▶ _Goal of the exercise_:
Return, word for word, the lines in the records below, from the line with "Click the Add" up to and including the line with "will [174, 18].".

--- start of Entries provided ---

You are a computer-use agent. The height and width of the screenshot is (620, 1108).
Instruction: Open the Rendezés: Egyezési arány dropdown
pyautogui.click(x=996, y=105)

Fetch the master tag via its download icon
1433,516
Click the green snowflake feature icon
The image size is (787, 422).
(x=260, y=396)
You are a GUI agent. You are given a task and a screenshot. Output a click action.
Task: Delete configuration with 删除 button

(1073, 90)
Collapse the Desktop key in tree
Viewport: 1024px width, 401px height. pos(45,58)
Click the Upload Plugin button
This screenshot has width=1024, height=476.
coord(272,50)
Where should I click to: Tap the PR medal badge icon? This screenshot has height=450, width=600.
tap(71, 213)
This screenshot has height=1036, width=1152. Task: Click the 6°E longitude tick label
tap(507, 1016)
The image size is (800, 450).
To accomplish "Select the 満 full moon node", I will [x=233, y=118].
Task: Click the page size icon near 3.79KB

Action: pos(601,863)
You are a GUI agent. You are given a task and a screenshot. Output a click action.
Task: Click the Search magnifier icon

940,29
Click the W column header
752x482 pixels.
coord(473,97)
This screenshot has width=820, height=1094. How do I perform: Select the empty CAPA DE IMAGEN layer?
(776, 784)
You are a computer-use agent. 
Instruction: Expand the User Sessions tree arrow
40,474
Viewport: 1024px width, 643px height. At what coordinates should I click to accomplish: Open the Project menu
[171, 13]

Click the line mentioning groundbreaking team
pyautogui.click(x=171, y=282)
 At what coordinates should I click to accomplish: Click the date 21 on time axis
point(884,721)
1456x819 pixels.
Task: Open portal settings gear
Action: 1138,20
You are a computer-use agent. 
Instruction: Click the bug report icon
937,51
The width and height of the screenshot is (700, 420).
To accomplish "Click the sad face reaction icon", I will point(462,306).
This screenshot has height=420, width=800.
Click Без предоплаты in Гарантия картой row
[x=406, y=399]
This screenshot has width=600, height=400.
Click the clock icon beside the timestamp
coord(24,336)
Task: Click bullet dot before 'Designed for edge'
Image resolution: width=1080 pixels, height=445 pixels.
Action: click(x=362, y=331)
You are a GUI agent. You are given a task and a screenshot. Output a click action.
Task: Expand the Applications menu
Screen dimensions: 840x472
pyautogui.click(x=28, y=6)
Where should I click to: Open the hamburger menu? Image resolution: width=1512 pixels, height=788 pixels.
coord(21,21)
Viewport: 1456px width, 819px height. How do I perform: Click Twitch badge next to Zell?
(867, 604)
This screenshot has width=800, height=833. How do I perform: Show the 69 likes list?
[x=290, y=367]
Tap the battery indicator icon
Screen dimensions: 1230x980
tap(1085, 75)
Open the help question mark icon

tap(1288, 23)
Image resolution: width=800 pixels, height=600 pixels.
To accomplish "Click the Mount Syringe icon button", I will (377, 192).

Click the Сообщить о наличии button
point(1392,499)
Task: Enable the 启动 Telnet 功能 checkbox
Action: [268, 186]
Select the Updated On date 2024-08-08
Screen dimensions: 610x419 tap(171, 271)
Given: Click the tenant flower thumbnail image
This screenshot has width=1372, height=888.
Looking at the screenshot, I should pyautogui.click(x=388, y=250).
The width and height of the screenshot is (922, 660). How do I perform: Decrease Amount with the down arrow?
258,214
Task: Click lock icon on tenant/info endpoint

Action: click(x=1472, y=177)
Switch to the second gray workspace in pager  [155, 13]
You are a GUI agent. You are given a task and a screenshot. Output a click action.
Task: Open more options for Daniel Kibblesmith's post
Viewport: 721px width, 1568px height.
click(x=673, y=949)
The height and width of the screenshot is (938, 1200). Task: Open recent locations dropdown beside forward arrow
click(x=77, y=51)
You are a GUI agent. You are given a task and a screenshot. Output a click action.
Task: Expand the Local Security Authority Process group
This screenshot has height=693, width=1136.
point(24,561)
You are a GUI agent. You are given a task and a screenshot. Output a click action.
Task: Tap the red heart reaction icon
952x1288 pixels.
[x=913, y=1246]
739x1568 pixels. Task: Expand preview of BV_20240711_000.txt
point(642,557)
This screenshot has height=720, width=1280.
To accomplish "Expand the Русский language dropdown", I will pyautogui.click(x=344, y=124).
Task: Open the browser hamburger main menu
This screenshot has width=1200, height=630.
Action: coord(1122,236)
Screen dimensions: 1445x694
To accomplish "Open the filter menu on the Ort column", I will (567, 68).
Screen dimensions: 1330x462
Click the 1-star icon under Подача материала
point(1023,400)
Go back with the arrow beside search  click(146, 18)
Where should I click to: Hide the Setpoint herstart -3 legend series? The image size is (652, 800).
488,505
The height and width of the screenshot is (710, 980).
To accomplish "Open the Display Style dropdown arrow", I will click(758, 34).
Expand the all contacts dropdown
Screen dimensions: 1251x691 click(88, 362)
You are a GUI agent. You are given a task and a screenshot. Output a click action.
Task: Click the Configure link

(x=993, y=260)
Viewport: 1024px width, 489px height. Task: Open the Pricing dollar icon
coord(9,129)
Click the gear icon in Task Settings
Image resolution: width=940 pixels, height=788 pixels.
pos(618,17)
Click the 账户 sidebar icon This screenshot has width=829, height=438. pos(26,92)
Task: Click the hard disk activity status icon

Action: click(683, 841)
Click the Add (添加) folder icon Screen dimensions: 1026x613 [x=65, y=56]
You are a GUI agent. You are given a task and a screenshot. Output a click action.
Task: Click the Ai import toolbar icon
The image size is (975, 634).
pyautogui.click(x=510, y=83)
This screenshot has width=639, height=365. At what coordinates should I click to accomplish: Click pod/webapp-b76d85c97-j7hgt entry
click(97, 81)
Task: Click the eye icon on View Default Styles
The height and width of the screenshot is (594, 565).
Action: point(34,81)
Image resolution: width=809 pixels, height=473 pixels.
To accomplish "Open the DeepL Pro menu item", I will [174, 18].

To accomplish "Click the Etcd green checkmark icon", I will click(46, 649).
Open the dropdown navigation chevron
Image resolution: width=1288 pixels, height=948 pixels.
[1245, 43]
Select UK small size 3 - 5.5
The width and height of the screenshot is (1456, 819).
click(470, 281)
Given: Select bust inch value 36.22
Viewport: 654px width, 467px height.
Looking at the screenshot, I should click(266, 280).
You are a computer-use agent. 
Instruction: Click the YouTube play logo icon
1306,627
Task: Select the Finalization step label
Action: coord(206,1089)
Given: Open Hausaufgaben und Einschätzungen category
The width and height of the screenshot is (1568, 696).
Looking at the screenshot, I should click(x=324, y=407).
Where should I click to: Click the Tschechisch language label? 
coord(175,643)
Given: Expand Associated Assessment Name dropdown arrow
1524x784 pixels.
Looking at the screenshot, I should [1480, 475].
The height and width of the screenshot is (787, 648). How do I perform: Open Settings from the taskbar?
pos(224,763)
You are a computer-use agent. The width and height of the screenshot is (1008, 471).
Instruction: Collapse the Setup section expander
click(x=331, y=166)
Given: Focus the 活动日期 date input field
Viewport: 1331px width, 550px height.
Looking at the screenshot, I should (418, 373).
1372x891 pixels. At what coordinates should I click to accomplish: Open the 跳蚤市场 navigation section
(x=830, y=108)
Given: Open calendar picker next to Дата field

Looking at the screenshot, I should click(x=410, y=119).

--- end of Entries provided ---

▶ _Result of the task_:
Click the Add (添加) folder icon Screen dimensions: 1026x613 [x=65, y=56]
You are a GUI agent. You are given a task and a screenshot. Output a click action.
Task: Click the Ai import toolbar icon
The image size is (975, 634).
pyautogui.click(x=510, y=83)
This screenshot has width=639, height=365. At what coordinates should I click to accomplish: Click pod/webapp-b76d85c97-j7hgt entry
click(97, 81)
Task: Click the eye icon on View Default Styles
The height and width of the screenshot is (594, 565).
Action: point(34,81)
Image resolution: width=809 pixels, height=473 pixels.
To accomplish "Open the DeepL Pro menu item", I will [174, 18].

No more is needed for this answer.